NeuroSense Announces New Data Analysis From PARADIGM Clinical Trial Demonstrating Statistically Significant Slowing Of Disease Progression In High-Risk ALS Patients; PrimeC Slowed Disease Progression By 43% In Pre-Specified High-Risk ALS Patients

• PrimeC slowed disease progression by 43% (p=0.02) in pre-specified high-risk ALS patients
• Consistent data across subgroups underscore the potential of PrimeC to redefine the ALS treatment paradigm

CAMBRIDGE, Mass., May 7, 2024 /PRNewswire/ -- NeuroSense Therapeutics Ltd. (NASDAQ:NRSN) ("NeuroSense"), a company developing novel treatments for severe neurodegenerative diseases, announces new analyses from its Phase 2b PARADIGM clinical trial, demonstrated a statistically significant slowing of disease progression in high-risk ALS patients treated with PrimeC by 43% (p=0.02) as compared to placebo in the pre-specified per protocol (PP) population analysis after 6 months of treatment.  The slowing of disease progression demonstrated by PrimeC versus placebo translates to a 5.04 points difference in the ALSFRS-R in favor of PrimeC (Confidence Interval: 0.862, 9.214; n=38).

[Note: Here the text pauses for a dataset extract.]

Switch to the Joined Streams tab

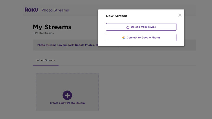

High-risk patients, defined by the European Network for the Cure of ALS (ENCALS) Risk Factor as those with a higher risk for rapid disease progression, comprise approximately 50% of the total ALS population.

"The impressive results of these new analyses raise further enthusiasm for the potential impact of PrimeC on people with ALS. With the magnitude of its effect and consistency across subgroups, PrimeC, if approved following a Phase 3 trial, could significantly improve the standard of care for people with ALS," commented Jeremy M. Shefner M.D., Ph.D., Professor of Neurology at the Barrow Neurological Institute, Phoenix, Ariz., and a NeuroSense advisor.

In addition to the subgroup of high-risk patients, patients treated with PrimeC who had symptoms for up to 12 months prior to the baseline visit (newly diagnosed patients), showed a 52% slowing of disease progression (p=0.008) versus placebo in the PP population analysis. This translates to a 7.76-point difference in the ALSFRS-R in favor of PrimeC (Confidence Interval: 2.27, 13.25; n=22). These subgroup analyses provide data suggesting consistent, statistically significant effect of PrimeC on the range of participants within the PARADIGM study.

In the Intent-to-treat (ITT) population, high-risk ALS patients treated with PrimeC experienced a 31% (p=0.13) reduction in disease progression, which translates to a 3.2 points difference in the ALSFRS-R in favor of PrimeC (Confidence Interval: -1.03, 7.43; n=41). In addition, in the group of participants who had symptoms for up to 12 months prior to l the baseline visit (newly diagnosed patients) experienced a 36% reduction (p=0.14), which translates to a 4.56-point difference in the ALSFRS-R in favor of PrimeC (Confidence Interval: -1.6, 10.72; n=25).

Additional results of the subgroup analysis of the effect of PrimeC versus placebo on ALSFRS-R showed:

• Participants with a disease duration of up to 18 months (PP analysis), PrimeC demonstrated a 38% change (p=0.054)
• Participants with a disease duration of up to 24 months (PP analysis), PrimeC demonstrated 37% reduction in symptom scores (p=0.047)

The Company plans to utilize these subgroup analyses to help inform the design of the upcoming pivotal trial, which the Company believes will increase its probability of success and its cost-effectiveness.

Alon Ben-Noon, NeuroSense's CEO commented, "We believe this is one of the most compelling results seen to-date in an advanced, double-blind clinical trial in ALS, demonstrating slowing the progression of ALS in patients in earlier stages with an aggressive disease.  Seeing PrimeC's significant impact in the general PARADIGM population in all various clinical aspects, and even more in multiple sub-groups on the gold-standard ALSFRS-R, is truly gratifying, and we are looking forward to analyzing and reporting on the 12-month study survival data in the next few weeks."

About ALS

Amyotrophic lateral sclerosis ("ALS") is an incurable neurodegenerative disease that causes complete paralysis and death within 2-5 years from diagnosis. Every year, more than 5,000 people are diagnosed with ALS in the U.S. alone, with an annual disease burden of $1 billion. The number of people living with ALS is expected to grow by 24% by 2040 in the U.S. and EU.